Don't worry ellejay, I'm sure that no one is hostile here - it is just a healthy discussion (and its about time there was one of those in this forum!
) with differing points of view, which I think is the best kind there is.
I do have some points to raise in response to your post though:
Golden Age/Cosy/Manor House and Hardboiled are very significant sub-genres and they are also rather 'pushed' by the course, however I believe it would be somewhat risky to attempt to analyse the crime fiction genre if you only consider these two aspects in isolation and nothing else. It is essentially the reason we are meant to undergo an intense amount of wider (as in diverse) reading of crime fiction throughout the year - so that we understand the intricate ways that the genre has shifted throughout times, locations and cultures.

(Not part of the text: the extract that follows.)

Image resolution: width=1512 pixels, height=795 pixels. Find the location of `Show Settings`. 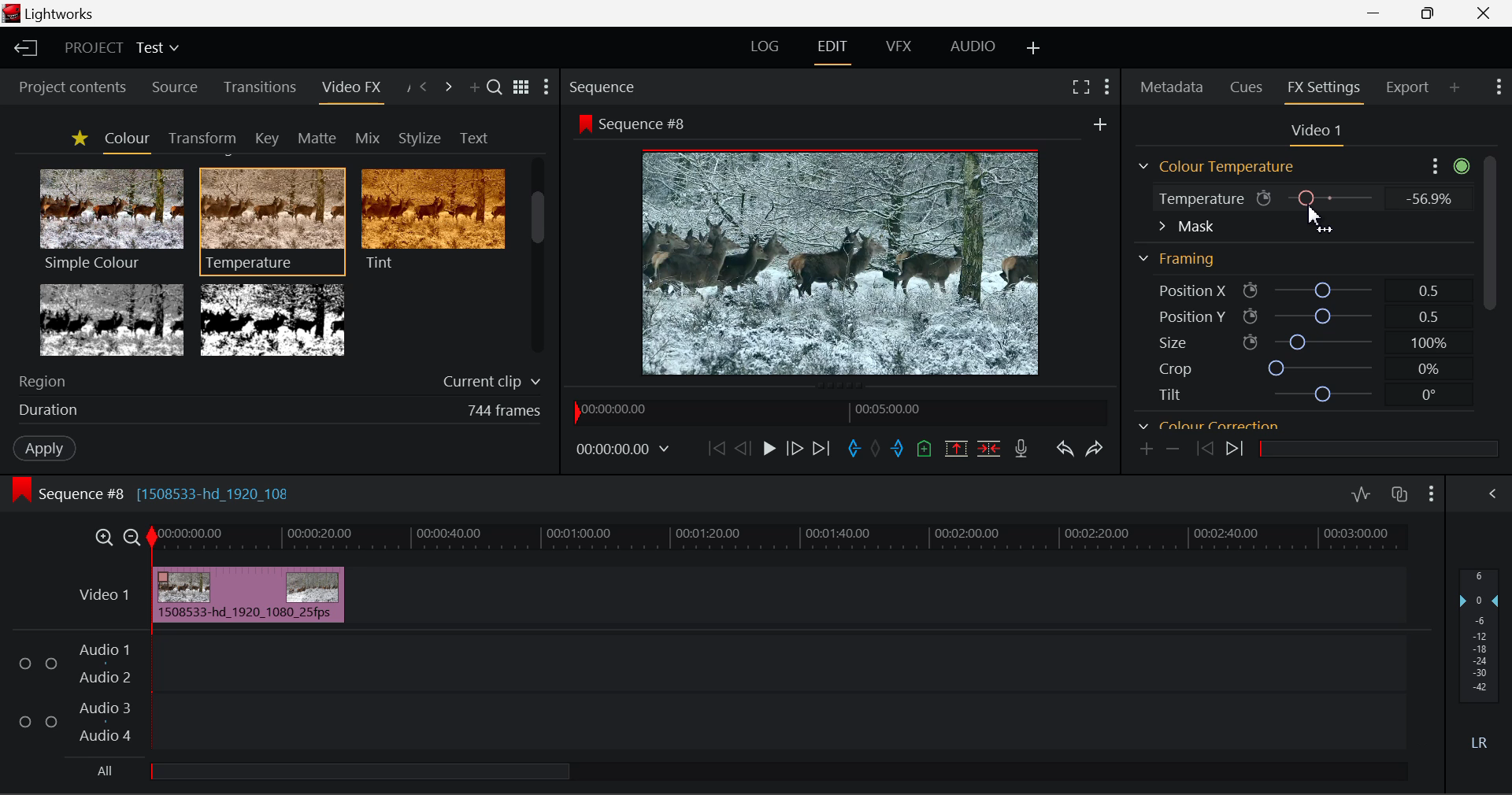

Show Settings is located at coordinates (1448, 165).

Also regarding your point on modern texts having stretched the limits too far, that is an excellent one, however I would put forward the idea that no text acts in isolation so that even if you do not consider them crime fiction anymore then they still reflect on what the literary world thinks as crime fiction. Which can be useful.
I'd also further note that the Hardboiled and Cosy sub-genres were not 'the first' and nor did Poe write under them, indeed neither did Doyle. Those both come from a time earlier than Christie and wrote (along with several lesser known authors) in the Great Detective/Victorian sub-genre of crime fiction.